Our results of RB progression signatures indicate the dysfunction of cell cycle and loss of retinal related cell differentiation play critical roles in RB progression, which is consistent with previous studies. Kooi et al. also revealed rare RB driven by MYCN amplification rather than RB1 loss (Kooi et al., 2015; Rushlow et al., 2013). Another study also demonstrated MYCN amplified RB tumors that having small proportion of all RBs have distinct histology, early onsets and probably more aggressive and poor outcomes. Although dysregulation of cell cycle presented in a limited subpopulation of RB, our results showed cell cycle broadly involved in the tumorigenesis and progression of RB. Our results also further confirmed loss of control of retina cells differentiation is the key feature of RB progression and invasion. The enriched pathways of distinct genes between normal retina, RB and invasive RB highlighted the differentiation induction of undifferentiated retina cells would be the potential therapeutic target in the early stage of RB.
Stratification of heterogonous tumors enables clinicians to predict disease progression risk and precision medicine to be applied in individual treatment. Two main subtypes (photoreceptor and undifferentiated subtypes) were identified in previous studies regarding RB transcriptomes. Subtype of RB containing high expression of photoreceptor gene signatures is regarded with well differentiation of retina cells.

__What to work on__
Copy the passage on RB progression from "Stratification of heterogonous" to "of retina cells.", switching "clinicians" to "physicians".

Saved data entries
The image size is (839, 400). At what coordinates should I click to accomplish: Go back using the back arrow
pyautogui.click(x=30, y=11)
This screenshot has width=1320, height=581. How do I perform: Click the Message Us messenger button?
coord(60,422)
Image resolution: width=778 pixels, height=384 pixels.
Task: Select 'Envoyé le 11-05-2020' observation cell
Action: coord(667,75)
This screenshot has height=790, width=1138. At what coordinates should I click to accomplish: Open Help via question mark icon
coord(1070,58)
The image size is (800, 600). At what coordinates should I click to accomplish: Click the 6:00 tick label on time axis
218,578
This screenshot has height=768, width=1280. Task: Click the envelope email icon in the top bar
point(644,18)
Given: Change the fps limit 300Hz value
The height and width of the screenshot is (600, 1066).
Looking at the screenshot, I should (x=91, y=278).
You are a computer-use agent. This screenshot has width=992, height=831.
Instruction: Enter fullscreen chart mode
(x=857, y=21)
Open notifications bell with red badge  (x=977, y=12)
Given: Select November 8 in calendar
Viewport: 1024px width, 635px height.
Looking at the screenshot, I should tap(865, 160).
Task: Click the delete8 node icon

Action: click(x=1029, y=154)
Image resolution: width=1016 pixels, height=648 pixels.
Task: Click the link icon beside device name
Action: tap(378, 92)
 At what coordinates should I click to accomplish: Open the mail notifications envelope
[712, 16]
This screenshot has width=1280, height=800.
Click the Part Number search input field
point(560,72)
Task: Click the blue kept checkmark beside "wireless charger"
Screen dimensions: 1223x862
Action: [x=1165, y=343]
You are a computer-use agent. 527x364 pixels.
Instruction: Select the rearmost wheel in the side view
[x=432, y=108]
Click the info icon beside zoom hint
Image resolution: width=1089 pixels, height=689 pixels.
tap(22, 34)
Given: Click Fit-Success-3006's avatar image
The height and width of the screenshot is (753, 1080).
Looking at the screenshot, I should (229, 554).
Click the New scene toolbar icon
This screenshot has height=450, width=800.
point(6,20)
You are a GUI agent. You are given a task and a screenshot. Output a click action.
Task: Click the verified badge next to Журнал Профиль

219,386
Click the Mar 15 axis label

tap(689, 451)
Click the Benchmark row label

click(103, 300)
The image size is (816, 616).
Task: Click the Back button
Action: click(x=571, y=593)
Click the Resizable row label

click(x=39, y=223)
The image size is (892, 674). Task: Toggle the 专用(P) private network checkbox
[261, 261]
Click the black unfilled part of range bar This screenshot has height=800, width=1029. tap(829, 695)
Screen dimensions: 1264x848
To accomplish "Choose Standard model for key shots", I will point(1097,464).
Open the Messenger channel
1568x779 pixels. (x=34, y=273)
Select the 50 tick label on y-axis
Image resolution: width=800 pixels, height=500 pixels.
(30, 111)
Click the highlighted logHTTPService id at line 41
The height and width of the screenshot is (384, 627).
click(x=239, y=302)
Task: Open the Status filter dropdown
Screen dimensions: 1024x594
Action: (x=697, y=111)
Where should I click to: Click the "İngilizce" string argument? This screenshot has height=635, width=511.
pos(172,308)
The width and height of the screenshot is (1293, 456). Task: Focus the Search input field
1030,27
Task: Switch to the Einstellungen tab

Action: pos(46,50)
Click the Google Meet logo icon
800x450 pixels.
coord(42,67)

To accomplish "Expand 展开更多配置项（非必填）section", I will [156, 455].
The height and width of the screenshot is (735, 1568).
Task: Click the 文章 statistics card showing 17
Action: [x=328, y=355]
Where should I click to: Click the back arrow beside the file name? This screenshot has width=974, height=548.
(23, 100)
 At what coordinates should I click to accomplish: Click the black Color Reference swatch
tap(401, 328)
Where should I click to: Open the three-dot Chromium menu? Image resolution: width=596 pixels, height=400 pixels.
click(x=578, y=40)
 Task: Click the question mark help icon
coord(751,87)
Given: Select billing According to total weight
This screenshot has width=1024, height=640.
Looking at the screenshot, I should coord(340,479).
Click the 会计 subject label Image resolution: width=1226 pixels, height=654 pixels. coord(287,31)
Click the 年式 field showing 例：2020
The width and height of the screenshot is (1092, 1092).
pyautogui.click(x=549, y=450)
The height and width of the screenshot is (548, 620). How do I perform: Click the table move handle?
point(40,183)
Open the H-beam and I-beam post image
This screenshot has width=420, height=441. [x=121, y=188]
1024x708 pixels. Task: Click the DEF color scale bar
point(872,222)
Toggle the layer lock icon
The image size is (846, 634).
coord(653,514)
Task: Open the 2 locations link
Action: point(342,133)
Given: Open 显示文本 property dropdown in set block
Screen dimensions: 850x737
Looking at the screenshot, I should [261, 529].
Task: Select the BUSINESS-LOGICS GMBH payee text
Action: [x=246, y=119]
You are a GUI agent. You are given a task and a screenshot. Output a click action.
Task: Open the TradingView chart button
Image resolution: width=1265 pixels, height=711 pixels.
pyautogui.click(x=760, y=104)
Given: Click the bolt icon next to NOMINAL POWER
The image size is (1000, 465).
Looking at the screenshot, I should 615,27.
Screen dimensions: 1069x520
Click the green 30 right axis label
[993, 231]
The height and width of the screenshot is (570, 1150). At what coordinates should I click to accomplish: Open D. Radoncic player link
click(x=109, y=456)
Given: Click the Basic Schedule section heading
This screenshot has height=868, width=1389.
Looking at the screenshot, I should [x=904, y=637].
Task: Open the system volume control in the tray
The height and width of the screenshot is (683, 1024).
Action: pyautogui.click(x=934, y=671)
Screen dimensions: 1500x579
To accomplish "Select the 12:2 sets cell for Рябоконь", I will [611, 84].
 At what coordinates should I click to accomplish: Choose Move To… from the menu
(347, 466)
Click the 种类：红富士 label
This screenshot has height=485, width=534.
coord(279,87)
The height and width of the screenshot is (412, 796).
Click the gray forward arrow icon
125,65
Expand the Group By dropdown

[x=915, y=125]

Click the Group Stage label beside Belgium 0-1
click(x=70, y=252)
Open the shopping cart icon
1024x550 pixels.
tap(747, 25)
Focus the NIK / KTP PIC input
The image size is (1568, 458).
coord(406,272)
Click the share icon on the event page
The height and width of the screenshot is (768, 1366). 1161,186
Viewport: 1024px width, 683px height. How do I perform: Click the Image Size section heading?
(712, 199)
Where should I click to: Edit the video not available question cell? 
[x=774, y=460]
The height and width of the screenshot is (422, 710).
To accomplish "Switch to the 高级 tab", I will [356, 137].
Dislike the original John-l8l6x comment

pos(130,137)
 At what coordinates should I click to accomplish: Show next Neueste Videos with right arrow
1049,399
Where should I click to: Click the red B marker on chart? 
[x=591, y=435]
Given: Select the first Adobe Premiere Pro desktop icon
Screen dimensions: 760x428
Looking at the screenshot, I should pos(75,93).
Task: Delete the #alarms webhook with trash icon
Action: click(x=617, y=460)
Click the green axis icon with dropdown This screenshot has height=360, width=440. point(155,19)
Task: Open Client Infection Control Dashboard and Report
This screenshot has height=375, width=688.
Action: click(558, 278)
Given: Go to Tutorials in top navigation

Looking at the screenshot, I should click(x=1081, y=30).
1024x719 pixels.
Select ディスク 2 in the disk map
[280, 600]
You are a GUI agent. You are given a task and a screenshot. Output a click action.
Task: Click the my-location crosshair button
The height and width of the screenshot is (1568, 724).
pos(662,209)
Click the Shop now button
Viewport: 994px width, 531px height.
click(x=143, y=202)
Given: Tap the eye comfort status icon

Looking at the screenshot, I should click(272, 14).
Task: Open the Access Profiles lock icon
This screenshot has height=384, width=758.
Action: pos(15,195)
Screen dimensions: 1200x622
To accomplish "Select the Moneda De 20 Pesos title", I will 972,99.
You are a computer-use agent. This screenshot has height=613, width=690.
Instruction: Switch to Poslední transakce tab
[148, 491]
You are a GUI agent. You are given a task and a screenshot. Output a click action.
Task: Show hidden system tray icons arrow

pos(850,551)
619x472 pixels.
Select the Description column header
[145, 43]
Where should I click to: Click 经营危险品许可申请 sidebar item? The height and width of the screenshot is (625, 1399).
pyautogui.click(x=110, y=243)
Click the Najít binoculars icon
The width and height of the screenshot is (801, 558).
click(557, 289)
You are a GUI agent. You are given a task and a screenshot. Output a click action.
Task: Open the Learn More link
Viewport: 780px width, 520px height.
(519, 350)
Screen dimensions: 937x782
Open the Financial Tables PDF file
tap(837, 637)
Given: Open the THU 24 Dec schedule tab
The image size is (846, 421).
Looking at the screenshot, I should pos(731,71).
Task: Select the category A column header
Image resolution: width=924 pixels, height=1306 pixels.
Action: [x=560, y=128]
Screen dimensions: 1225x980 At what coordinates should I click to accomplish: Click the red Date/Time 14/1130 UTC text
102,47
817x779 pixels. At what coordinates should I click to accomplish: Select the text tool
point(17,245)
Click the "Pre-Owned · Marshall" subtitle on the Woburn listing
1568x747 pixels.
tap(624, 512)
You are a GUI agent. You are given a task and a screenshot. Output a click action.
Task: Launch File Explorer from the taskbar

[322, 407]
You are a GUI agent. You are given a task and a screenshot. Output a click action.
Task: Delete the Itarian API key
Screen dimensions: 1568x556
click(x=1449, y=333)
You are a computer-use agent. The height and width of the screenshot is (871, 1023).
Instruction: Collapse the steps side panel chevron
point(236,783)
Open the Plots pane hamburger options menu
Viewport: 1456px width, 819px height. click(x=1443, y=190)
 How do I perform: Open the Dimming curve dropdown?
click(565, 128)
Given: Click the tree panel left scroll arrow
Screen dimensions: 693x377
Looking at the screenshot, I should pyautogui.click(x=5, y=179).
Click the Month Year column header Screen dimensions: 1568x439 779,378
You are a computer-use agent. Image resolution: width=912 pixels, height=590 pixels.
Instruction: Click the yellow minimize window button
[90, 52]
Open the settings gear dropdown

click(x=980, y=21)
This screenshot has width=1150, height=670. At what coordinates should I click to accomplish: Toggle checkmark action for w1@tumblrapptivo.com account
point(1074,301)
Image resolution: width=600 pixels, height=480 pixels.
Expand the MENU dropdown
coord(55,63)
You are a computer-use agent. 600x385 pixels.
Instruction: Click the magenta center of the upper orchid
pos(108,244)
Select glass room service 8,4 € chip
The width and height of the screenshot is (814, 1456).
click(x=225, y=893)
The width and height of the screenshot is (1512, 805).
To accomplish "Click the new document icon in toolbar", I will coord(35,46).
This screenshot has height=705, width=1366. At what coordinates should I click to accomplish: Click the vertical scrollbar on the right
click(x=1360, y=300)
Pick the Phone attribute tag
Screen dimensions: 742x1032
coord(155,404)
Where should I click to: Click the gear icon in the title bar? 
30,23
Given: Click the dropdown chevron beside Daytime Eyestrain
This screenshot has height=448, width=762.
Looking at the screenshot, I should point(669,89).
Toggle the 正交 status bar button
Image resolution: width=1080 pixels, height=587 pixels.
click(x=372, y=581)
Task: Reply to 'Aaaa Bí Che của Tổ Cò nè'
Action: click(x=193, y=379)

__Answer below__
Stratification of heterogonous tumors enables physicians to predict disease progression risk and precision medicine to be applied in individual treatment. Two main subtypes (photoreceptor and undifferentiated subtypes) were identified in previous studies regarding RB transcriptomes. Subtype of RB containing high expression of photoreceptor gene signatures is regarded with well differentiation of retina cells.